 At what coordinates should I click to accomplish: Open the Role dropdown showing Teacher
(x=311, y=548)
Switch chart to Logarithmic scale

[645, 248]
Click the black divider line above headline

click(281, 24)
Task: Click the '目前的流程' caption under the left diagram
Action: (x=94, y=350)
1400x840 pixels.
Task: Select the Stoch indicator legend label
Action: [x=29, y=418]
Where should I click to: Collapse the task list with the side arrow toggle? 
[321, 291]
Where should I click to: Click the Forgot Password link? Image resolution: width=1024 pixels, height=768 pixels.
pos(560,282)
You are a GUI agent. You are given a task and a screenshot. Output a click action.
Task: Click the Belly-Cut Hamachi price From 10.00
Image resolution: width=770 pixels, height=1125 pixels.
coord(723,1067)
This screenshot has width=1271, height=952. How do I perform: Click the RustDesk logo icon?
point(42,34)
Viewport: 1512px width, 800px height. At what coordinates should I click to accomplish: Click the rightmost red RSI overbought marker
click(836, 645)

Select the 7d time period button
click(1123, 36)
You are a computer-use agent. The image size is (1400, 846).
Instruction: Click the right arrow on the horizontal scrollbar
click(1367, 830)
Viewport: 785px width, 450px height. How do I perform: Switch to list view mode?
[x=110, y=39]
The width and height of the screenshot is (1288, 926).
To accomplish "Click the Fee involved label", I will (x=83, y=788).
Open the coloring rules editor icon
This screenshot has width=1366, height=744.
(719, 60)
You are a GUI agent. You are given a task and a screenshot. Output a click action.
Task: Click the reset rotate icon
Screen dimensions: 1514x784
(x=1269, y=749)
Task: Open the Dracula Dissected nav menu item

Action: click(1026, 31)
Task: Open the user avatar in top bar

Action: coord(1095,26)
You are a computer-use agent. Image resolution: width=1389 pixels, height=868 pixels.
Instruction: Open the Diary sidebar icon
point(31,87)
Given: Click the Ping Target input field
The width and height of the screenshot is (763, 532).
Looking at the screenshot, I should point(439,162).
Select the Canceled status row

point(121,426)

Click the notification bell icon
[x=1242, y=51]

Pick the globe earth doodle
------------
Write out everything from the line containing "Task: Open the Dracula" down to the last line of the items above, both included, reproducing each line without change.

Task: Open the Dracula Dissected nav menu item

Action: click(1026, 31)
Task: Open the user avatar in top bar

Action: coord(1095,26)
You are a computer-use agent. Image resolution: width=1389 pixels, height=868 pixels.
Instruction: Open the Diary sidebar icon
point(31,87)
Given: Click the Ping Target input field
The width and height of the screenshot is (763, 532).
Looking at the screenshot, I should point(439,162).
Select the Canceled status row

point(121,426)

Click the notification bell icon
[x=1242, y=51]

Pick the globe earth doodle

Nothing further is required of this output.